I often wonder how many knitted blankets eventually made their way overseas. If they’ve survived the years they would make a marvellous exhibition :: the patches not quite lining up, the wild choices of colour, the bodgy stitching, perhaps a few mends. But I digress. I was going to talk about following a pattern. The handcraft teacher began the year with an ambitious plan that involved tie-dyeing a piece of calico cloth using those horrid little tins of Dylon dye, that are chemically composed so that they add colour no matter the composition of the fibre being dyed. First she made us hem the calico by hand. This took several weeks. Then we washed it in buckets of hot water out in the playground. There was the tying of resists (more weeks). Finally she (very cleverly) sent us home with our cloth and a note for the parents (well, to be honest, for the Mothers) instructing them that they should supervise the acquisition of the dye and the colouring of the cloth. I dyed mine black, which did nothing to elevate me in the eyes of the teacher (or the school). Most of my classmates chose pink.
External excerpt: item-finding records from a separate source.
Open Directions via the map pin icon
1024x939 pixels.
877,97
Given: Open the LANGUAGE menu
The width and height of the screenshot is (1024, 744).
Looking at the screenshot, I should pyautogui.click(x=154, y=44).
Opening the resists was great fun. It was my first experience of shibori (though the technique was not given that name at our school). I remember tying all of my pieces of zebra striped string into one long length and making a kind of finger-knitted snake from them.
Our next task was to choose a pattern. My mother (who had a long history of interfering in my school projects) decided I would attempt a sleeveless mini dress that had a collar (have I mentioned how much I dislike stiff collars?) and was secured at the front by a series of laces and about a thousand fiddly eyelets. The sort of thing that a person who had to earn a living by, shall we say “unfortunate means”, would likely have worn, probably with thigh-high boots. There was some resistance from the teacher, but Ma prevailed. I would have preferred to make a pair of overalls but that was apparently not an option.
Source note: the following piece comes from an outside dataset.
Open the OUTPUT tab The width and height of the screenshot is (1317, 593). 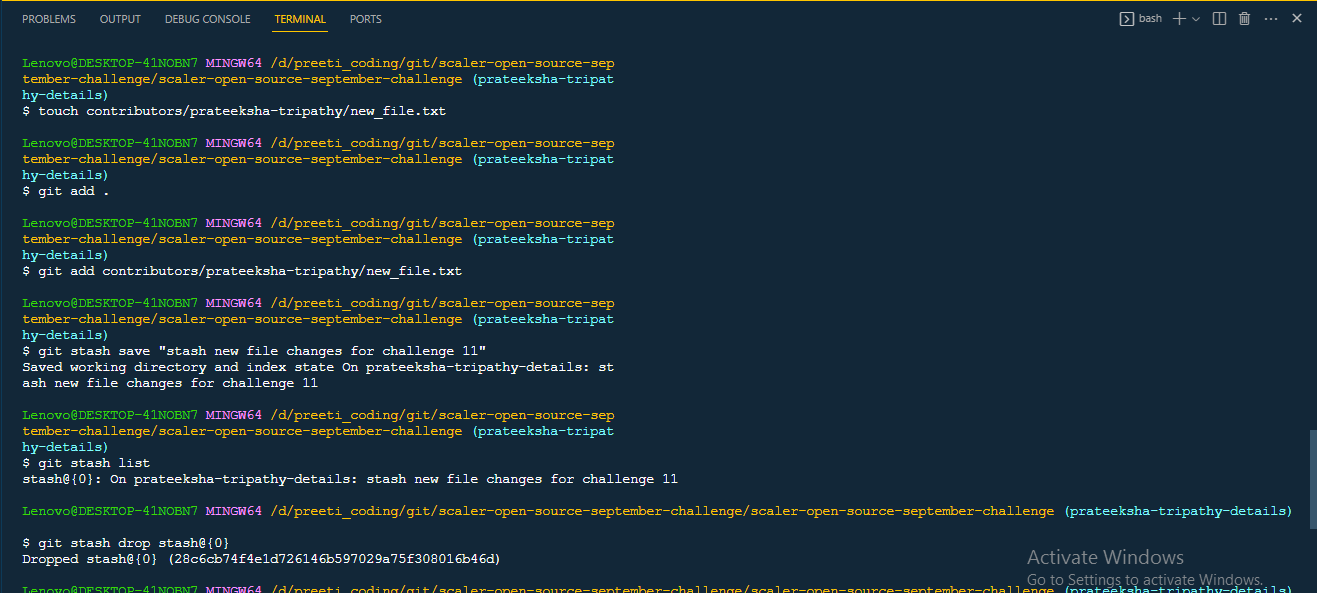click(120, 18)
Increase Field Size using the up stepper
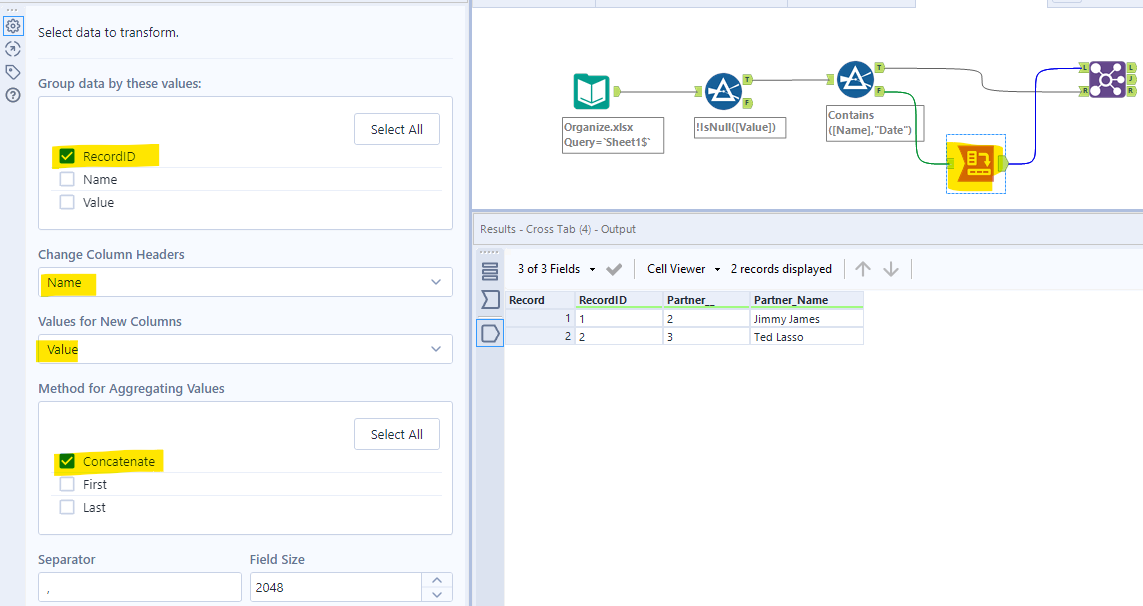Screen dimensions: 1143x606 coord(437,580)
First our teacher made us iron the paper pattern which was not a brilliant idea really, as ironing paper makes it brittle and reduces its life. Now I know we would have been far better off crumpling and recrumpling the pattern pieces and then smoothing them out by hand. It would have made them far easier to manage. Then we had to pin the pattern to the cloth. Woe betide the student who found a better arrangement than the one suggested on the packet. I found it a bit distressing that some of the nicest bits of pattern on the cloth had to be cut away, and this is why these days I prefer to make my garments from undyed cloth and finish all the stitching before they are bundled into a dyebath.